*** Data shown Section Begins ***
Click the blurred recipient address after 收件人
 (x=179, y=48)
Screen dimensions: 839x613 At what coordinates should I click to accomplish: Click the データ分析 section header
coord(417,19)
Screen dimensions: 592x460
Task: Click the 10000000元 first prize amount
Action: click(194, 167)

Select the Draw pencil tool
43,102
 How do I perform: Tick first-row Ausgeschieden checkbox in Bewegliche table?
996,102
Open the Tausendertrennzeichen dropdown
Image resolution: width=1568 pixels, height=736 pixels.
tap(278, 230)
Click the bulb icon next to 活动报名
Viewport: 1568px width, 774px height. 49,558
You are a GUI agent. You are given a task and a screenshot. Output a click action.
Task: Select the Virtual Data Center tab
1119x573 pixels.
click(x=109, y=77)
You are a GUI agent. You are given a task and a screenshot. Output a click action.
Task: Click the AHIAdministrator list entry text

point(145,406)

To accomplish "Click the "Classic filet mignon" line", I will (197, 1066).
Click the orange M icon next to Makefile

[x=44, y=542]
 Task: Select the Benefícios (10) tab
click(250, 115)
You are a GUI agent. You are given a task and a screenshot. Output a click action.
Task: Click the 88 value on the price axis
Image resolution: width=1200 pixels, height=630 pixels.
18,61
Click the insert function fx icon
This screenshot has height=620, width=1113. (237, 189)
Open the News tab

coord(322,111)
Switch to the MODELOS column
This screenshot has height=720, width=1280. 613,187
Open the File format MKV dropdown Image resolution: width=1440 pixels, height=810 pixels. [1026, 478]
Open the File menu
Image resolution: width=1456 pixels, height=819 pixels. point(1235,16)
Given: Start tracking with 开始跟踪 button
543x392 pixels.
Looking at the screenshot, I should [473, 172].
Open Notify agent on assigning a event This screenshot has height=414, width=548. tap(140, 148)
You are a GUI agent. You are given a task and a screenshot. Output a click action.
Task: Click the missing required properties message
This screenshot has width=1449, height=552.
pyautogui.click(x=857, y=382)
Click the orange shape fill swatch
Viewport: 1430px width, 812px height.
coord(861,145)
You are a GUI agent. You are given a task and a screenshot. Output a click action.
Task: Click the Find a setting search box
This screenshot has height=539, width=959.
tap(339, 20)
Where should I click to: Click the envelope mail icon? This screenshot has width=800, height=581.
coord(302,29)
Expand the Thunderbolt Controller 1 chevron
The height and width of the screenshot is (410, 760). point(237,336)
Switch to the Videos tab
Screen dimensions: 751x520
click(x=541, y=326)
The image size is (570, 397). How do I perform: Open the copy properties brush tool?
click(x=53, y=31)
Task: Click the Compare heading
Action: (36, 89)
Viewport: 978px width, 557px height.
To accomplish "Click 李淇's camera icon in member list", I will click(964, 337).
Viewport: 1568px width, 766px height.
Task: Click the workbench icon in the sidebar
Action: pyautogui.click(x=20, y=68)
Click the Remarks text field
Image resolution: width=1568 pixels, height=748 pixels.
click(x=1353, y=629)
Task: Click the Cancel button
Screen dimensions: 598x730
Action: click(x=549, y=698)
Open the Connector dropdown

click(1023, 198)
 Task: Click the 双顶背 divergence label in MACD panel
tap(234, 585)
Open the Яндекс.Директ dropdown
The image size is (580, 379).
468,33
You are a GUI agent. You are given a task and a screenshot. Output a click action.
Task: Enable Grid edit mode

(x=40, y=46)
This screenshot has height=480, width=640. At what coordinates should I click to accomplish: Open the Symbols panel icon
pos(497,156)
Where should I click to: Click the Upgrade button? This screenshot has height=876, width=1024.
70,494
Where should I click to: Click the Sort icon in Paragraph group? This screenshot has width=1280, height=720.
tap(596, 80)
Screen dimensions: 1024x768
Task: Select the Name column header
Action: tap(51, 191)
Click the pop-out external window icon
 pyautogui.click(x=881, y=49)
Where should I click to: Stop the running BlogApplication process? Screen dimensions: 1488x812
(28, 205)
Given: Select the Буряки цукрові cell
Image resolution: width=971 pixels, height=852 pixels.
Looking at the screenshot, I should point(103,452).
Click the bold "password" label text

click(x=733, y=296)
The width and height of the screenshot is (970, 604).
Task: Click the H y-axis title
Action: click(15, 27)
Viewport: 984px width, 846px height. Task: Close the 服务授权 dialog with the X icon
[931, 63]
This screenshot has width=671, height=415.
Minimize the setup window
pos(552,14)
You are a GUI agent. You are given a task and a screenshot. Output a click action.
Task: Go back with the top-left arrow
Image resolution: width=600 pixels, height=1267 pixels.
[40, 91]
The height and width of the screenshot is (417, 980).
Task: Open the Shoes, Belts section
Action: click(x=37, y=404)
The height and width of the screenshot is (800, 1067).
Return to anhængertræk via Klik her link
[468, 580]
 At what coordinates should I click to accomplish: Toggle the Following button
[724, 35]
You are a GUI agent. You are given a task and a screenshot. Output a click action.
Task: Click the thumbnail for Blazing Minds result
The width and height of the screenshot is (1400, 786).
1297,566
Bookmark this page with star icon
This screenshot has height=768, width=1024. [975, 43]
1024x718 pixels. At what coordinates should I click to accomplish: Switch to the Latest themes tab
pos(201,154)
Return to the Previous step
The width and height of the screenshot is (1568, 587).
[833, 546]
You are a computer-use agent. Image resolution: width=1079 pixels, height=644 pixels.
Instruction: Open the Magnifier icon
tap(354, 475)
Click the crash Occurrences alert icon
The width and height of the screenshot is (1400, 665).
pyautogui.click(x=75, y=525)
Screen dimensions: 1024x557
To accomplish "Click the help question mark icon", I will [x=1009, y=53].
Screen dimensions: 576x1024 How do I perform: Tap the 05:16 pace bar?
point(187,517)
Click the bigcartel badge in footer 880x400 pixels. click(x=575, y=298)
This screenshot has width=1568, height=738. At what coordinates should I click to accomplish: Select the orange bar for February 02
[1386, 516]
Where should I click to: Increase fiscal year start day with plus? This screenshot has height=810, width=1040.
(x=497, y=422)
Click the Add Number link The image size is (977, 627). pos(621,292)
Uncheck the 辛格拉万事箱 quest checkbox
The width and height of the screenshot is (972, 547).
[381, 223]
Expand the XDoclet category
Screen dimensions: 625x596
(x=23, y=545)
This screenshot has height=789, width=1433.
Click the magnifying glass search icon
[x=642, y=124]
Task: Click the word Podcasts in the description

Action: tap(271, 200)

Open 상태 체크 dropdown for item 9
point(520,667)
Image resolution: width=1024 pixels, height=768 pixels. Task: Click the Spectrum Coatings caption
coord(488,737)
*** Data shown Section Ends ***
What you give back should be only the lines of the records above, starting at the line with "Open the File format" and ending at the line with "Open Notify agent", restated word for word.

Open the File format MKV dropdown Image resolution: width=1440 pixels, height=810 pixels. [1026, 478]
Open the File menu
Image resolution: width=1456 pixels, height=819 pixels. point(1235,16)
Given: Start tracking with 开始跟踪 button
543x392 pixels.
Looking at the screenshot, I should [473, 172].
Open Notify agent on assigning a event This screenshot has height=414, width=548. tap(140, 148)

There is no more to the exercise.